DIRECTION: Swap every "Instruction" in the material below for "Command", and reproduce everything else unchanged.

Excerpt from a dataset
----------

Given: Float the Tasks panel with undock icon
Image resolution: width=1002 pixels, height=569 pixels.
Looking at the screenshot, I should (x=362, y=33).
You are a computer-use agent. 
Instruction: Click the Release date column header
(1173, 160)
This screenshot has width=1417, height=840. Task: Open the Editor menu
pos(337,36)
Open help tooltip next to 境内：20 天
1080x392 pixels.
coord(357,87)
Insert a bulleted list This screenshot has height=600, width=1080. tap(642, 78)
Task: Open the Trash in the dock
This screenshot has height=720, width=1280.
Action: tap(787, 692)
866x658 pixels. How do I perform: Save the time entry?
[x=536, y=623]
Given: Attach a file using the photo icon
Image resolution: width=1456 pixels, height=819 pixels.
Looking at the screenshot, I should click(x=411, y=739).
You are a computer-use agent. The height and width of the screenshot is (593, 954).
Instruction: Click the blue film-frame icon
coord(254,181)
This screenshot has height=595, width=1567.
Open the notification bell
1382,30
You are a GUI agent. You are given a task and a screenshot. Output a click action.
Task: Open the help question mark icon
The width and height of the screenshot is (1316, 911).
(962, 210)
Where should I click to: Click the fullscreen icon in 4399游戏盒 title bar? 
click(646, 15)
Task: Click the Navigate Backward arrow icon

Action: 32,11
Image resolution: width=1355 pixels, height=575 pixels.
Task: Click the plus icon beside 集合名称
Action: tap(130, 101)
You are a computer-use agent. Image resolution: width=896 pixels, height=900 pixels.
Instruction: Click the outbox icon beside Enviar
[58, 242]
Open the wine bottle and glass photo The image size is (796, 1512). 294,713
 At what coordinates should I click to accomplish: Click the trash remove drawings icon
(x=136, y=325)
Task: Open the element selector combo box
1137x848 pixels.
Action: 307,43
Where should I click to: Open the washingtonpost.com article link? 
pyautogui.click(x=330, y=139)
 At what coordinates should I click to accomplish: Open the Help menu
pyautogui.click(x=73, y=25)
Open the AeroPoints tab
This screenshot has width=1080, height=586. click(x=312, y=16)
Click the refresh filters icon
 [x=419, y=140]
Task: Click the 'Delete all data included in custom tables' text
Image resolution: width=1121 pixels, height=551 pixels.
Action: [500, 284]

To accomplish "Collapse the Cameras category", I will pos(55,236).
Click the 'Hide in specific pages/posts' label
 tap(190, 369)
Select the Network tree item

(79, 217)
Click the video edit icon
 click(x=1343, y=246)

----------

EXERCISE OUTPUT:
Given: Float the Tasks panel with undock icon
Image resolution: width=1002 pixels, height=569 pixels.
Looking at the screenshot, I should (x=362, y=33).
You are a computer-use agent. 
Command: Click the Release date column header
(1173, 160)
This screenshot has width=1417, height=840. Task: Open the Editor menu
pos(337,36)
Open help tooltip next to 境内：20 天
1080x392 pixels.
coord(357,87)
Insert a bulleted list This screenshot has height=600, width=1080. tap(642, 78)
Task: Open the Trash in the dock
This screenshot has height=720, width=1280.
Action: tap(787, 692)
866x658 pixels. How do I perform: Save the time entry?
[x=536, y=623]
Given: Attach a file using the photo icon
Image resolution: width=1456 pixels, height=819 pixels.
Looking at the screenshot, I should click(x=411, y=739).
You are a computer-use agent. The height and width of the screenshot is (593, 954).
Command: Click the blue film-frame icon
coord(254,181)
This screenshot has height=595, width=1567.
Open the notification bell
1382,30
You are a GUI agent. You are given a task and a screenshot. Output a click action.
Task: Open the help question mark icon
The width and height of the screenshot is (1316, 911).
(962, 210)
Where should I click to: Click the fullscreen icon in 4399游戏盒 title bar? 
click(646, 15)
Task: Click the Navigate Backward arrow icon

Action: 32,11
Image resolution: width=1355 pixels, height=575 pixels.
Task: Click the plus icon beside 集合名称
Action: tap(130, 101)
You are a computer-use agent. Image resolution: width=896 pixels, height=900 pixels.
Command: Click the outbox icon beside Enviar
[58, 242]
Open the wine bottle and glass photo The image size is (796, 1512). 294,713
 At what coordinates should I click to accomplish: Click the trash remove drawings icon
(x=136, y=325)
Task: Open the element selector combo box
1137x848 pixels.
Action: 307,43
Where should I click to: Open the washingtonpost.com article link? 
pyautogui.click(x=330, y=139)
 At what coordinates should I click to accomplish: Open the Help menu
pyautogui.click(x=73, y=25)
Open the AeroPoints tab
This screenshot has width=1080, height=586. click(x=312, y=16)
Click the refresh filters icon
 [x=419, y=140]
Task: Click the 'Delete all data included in custom tables' text
Image resolution: width=1121 pixels, height=551 pixels.
Action: [500, 284]

To accomplish "Collapse the Cameras category", I will pos(55,236).
Click the 'Hide in specific pages/posts' label
 tap(190, 369)
Select the Network tree item

(79, 217)
Click the video edit icon
 click(x=1343, y=246)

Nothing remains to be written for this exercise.